** Begin PROVIDED ENTRIES **

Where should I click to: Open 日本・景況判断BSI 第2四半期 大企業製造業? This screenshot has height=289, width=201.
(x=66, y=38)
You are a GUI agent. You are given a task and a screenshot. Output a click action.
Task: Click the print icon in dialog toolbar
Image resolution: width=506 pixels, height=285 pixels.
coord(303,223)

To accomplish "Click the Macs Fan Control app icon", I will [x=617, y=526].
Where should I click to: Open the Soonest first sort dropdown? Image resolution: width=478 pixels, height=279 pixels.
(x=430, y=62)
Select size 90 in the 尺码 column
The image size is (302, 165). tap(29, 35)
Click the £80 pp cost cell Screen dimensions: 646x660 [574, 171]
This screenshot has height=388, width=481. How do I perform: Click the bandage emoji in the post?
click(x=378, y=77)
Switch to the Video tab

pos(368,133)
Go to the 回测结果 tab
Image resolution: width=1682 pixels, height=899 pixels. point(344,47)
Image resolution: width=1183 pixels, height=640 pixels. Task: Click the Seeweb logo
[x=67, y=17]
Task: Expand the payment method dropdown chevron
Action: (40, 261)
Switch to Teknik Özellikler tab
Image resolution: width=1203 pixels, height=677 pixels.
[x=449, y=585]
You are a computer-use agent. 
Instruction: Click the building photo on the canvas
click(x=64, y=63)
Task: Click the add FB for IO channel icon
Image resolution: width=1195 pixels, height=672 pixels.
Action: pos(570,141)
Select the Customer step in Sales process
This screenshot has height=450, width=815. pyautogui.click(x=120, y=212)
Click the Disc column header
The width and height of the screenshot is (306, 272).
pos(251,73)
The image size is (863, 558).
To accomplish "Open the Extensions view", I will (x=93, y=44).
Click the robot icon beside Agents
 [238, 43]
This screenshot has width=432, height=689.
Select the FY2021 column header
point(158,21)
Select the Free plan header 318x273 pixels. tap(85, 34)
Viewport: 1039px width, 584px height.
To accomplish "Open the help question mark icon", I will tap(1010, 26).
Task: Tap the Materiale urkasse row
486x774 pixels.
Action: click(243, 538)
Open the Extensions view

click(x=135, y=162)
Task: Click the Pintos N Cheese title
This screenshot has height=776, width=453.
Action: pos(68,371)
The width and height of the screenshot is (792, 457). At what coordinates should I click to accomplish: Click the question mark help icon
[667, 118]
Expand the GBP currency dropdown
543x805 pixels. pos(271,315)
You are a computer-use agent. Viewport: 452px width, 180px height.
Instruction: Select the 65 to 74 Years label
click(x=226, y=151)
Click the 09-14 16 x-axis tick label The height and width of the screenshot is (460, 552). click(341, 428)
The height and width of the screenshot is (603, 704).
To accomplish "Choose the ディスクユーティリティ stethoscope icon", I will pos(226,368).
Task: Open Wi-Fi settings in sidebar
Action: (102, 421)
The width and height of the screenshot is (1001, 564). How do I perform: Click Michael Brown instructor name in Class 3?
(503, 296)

** End PROVIDED ENTRIES **

> _TASK GOAL_:
Could you copy out the listing above, every line word for word?

> _RESPONSE_:
Where should I click to: Open 日本・景況判断BSI 第2四半期 大企業製造業? This screenshot has height=289, width=201.
(x=66, y=38)
You are a GUI agent. You are given a task and a screenshot. Output a click action.
Task: Click the print icon in dialog toolbar
Image resolution: width=506 pixels, height=285 pixels.
coord(303,223)

To accomplish "Click the Macs Fan Control app icon", I will [x=617, y=526].
Where should I click to: Open the Soonest first sort dropdown? Image resolution: width=478 pixels, height=279 pixels.
(x=430, y=62)
Select size 90 in the 尺码 column
The image size is (302, 165). tap(29, 35)
Click the £80 pp cost cell Screen dimensions: 646x660 [574, 171]
This screenshot has height=388, width=481. How do I perform: Click the bandage emoji in the post?
click(x=378, y=77)
Switch to the Video tab

pos(368,133)
Go to the 回测结果 tab
Image resolution: width=1682 pixels, height=899 pixels. point(344,47)
Image resolution: width=1183 pixels, height=640 pixels. Task: Click the Seeweb logo
[x=67, y=17]
Task: Expand the payment method dropdown chevron
Action: (40, 261)
Switch to Teknik Özellikler tab
Image resolution: width=1203 pixels, height=677 pixels.
[x=449, y=585]
You are a computer-use agent. 
Instruction: Click the building photo on the canvas
click(x=64, y=63)
Task: Click the add FB for IO channel icon
Image resolution: width=1195 pixels, height=672 pixels.
Action: pos(570,141)
Select the Customer step in Sales process
This screenshot has height=450, width=815. pyautogui.click(x=120, y=212)
Click the Disc column header
The width and height of the screenshot is (306, 272).
pos(251,73)
The image size is (863, 558).
To accomplish "Open the Extensions view", I will (x=93, y=44).
Click the robot icon beside Agents
 [238, 43]
This screenshot has width=432, height=689.
Select the FY2021 column header
point(158,21)
Select the Free plan header 318x273 pixels. tap(85, 34)
Viewport: 1039px width, 584px height.
To accomplish "Open the help question mark icon", I will tap(1010, 26).
Task: Tap the Materiale urkasse row
486x774 pixels.
Action: click(243, 538)
Open the Extensions view

click(x=135, y=162)
Task: Click the Pintos N Cheese title
This screenshot has height=776, width=453.
Action: pos(68,371)
The width and height of the screenshot is (792, 457). At what coordinates should I click to accomplish: Click the question mark help icon
[667, 118]
Expand the GBP currency dropdown
543x805 pixels. pos(271,315)
You are a computer-use agent. Viewport: 452px width, 180px height.
Instruction: Select the 65 to 74 Years label
click(x=226, y=151)
Click the 09-14 16 x-axis tick label The height and width of the screenshot is (460, 552). click(341, 428)
The height and width of the screenshot is (603, 704).
To accomplish "Choose the ディスクユーティリティ stethoscope icon", I will pos(226,368).
Task: Open Wi-Fi settings in sidebar
Action: (102, 421)
The width and height of the screenshot is (1001, 564). How do I perform: Click Michael Brown instructor name in Class 3?
(503, 296)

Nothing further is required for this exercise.